● WHAT THE EXERCISE ASKS: How many lines of these entries hold the string "agent"? Answer with the number alone.

● GIVEN RECORDS:
++++++++
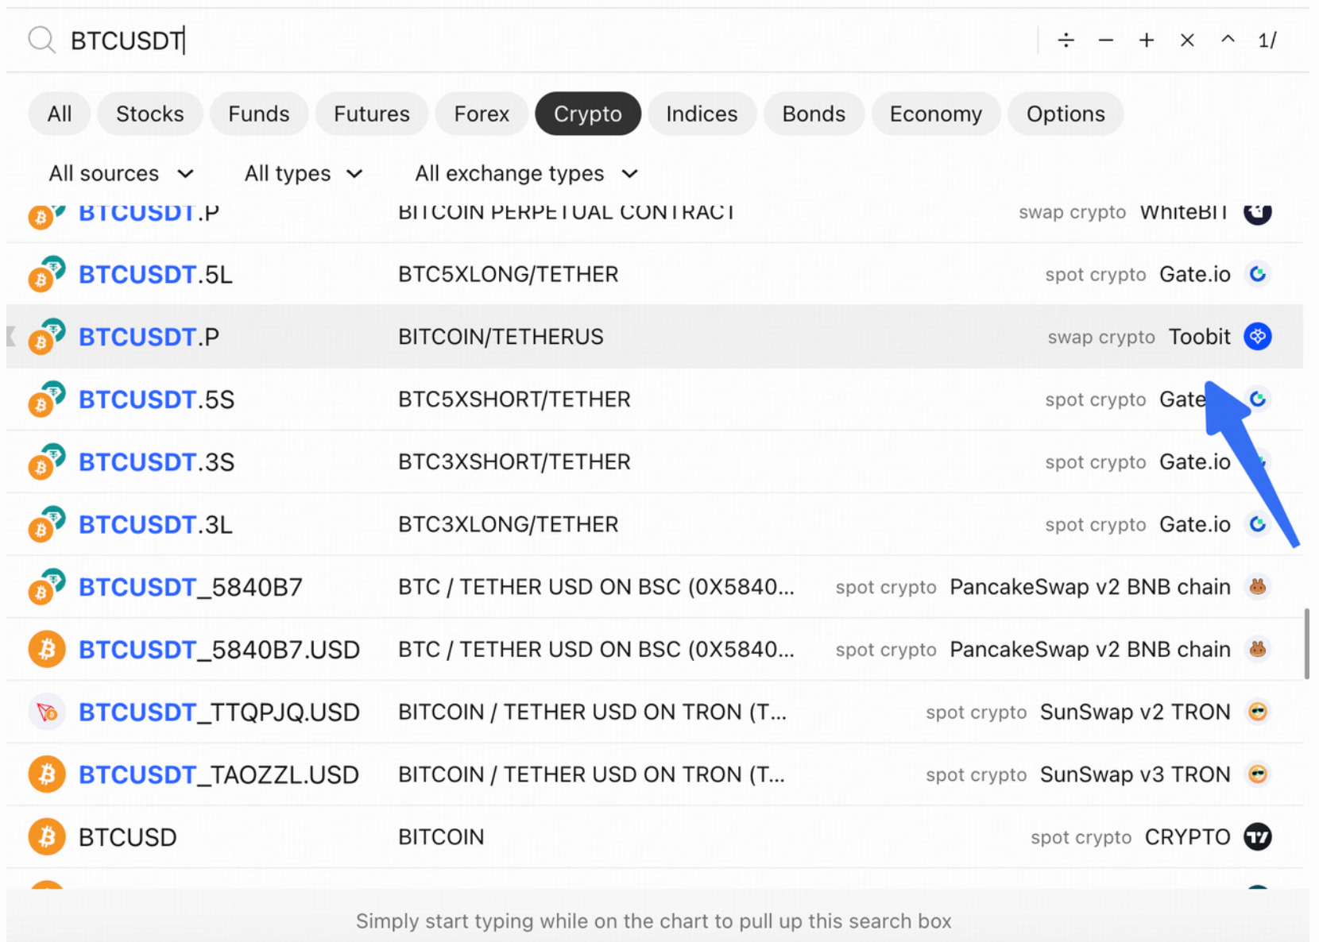This screenshot has width=1319, height=942.
Task: Click the minus operator icon
Action: (x=1105, y=40)
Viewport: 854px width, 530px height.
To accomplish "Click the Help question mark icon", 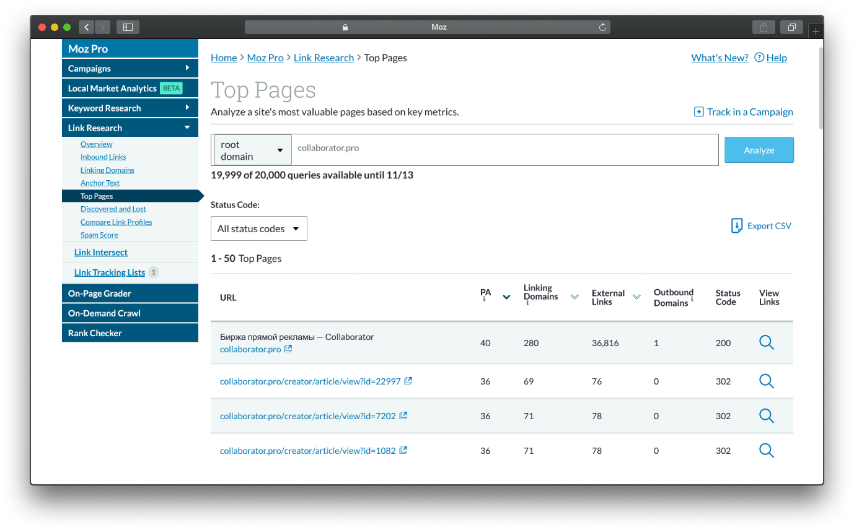I will click(x=759, y=58).
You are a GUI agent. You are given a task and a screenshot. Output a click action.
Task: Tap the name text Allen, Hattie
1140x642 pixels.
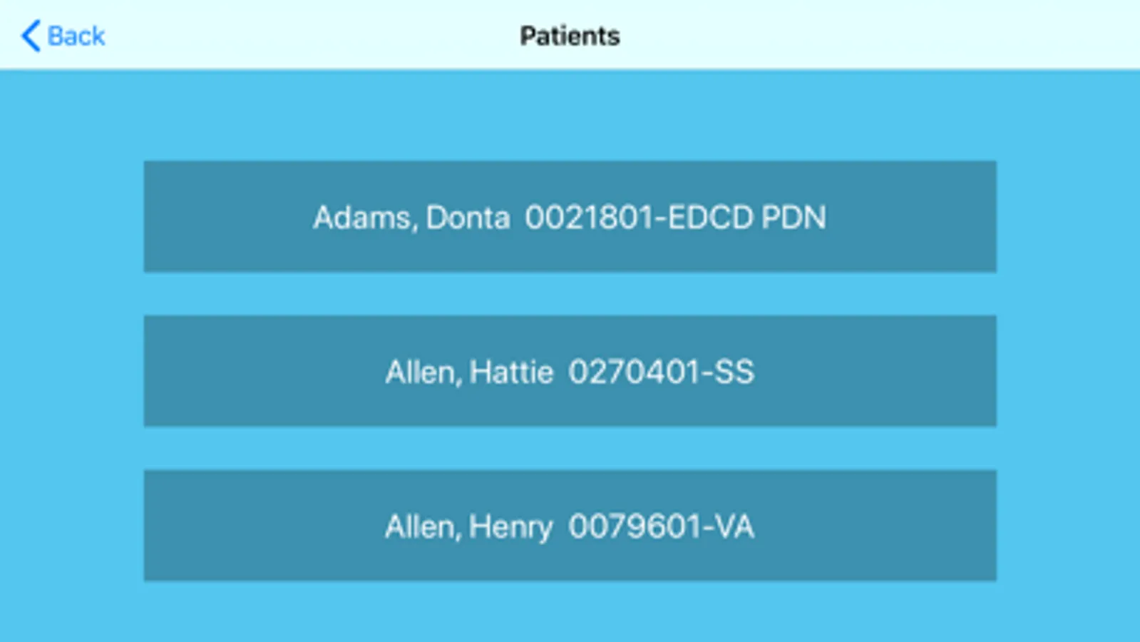tap(469, 372)
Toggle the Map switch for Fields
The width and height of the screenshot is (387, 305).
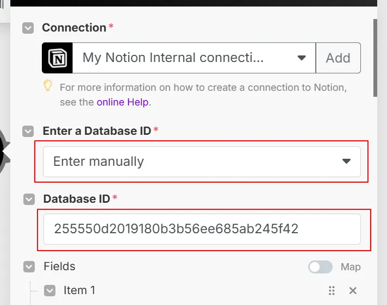[x=320, y=267]
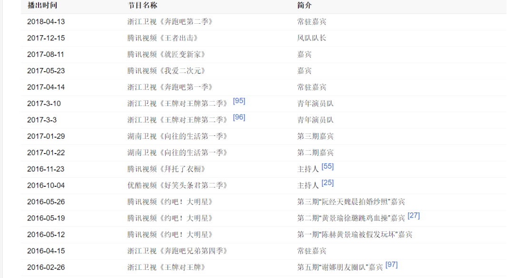Screen dimensions: 514x278
Task: Select 腾讯视频《就匠变新家》 entry
Action: click(166, 55)
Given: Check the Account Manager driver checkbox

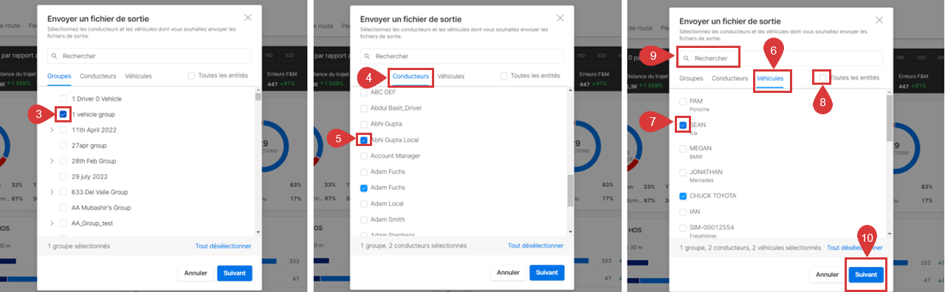Looking at the screenshot, I should tap(364, 156).
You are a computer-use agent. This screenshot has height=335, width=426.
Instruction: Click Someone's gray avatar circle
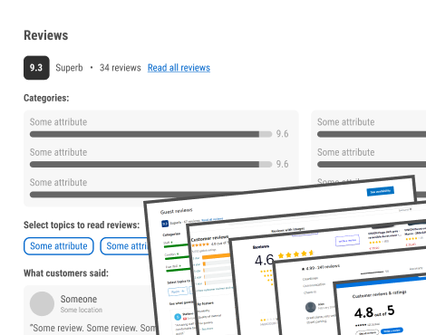42,303

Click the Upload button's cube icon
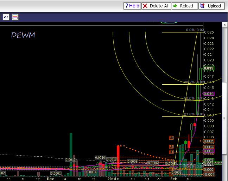(x=202, y=6)
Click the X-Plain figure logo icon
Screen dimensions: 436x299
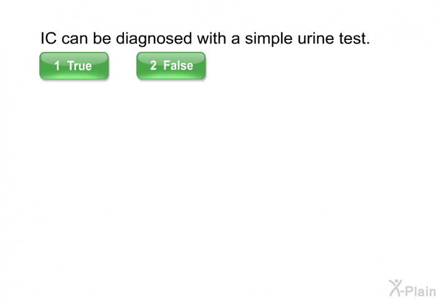pyautogui.click(x=395, y=288)
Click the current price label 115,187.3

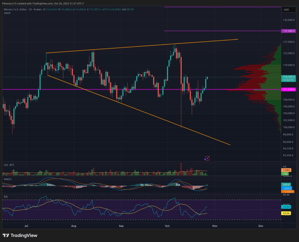pyautogui.click(x=288, y=77)
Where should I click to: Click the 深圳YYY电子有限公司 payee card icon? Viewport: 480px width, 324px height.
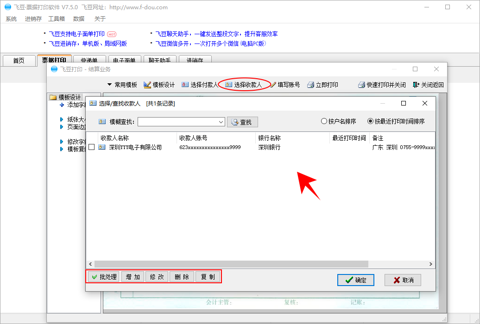click(102, 147)
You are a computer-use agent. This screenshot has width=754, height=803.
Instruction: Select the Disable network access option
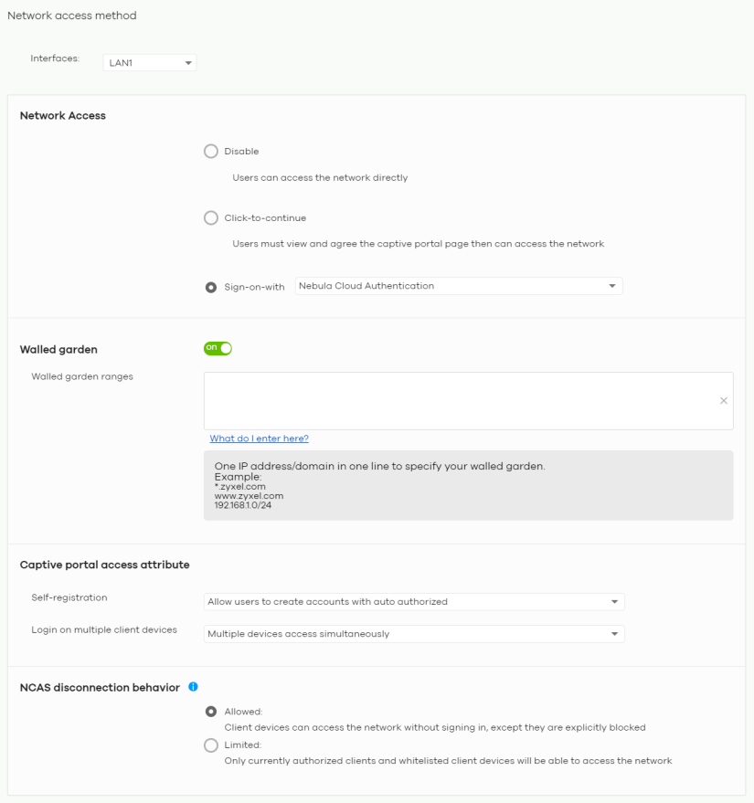(211, 152)
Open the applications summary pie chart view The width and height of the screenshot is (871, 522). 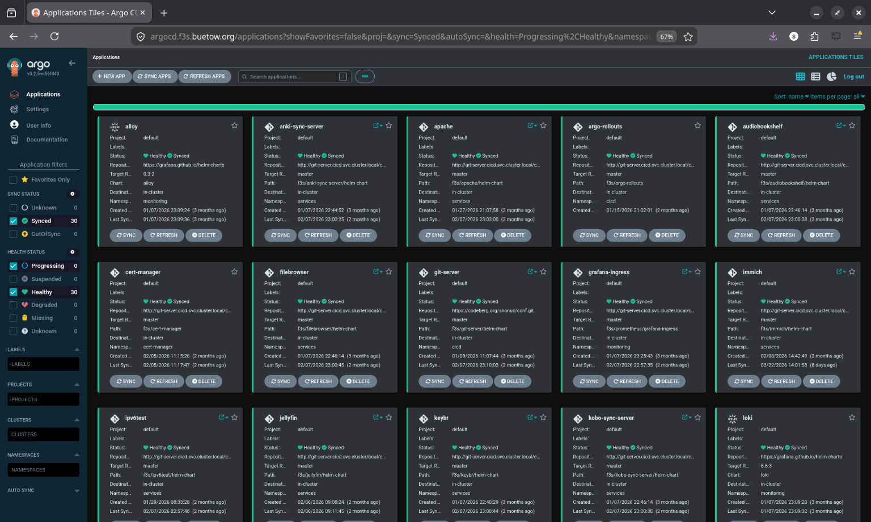coord(831,76)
++++++++
● RESULT OF THIS TASK: 3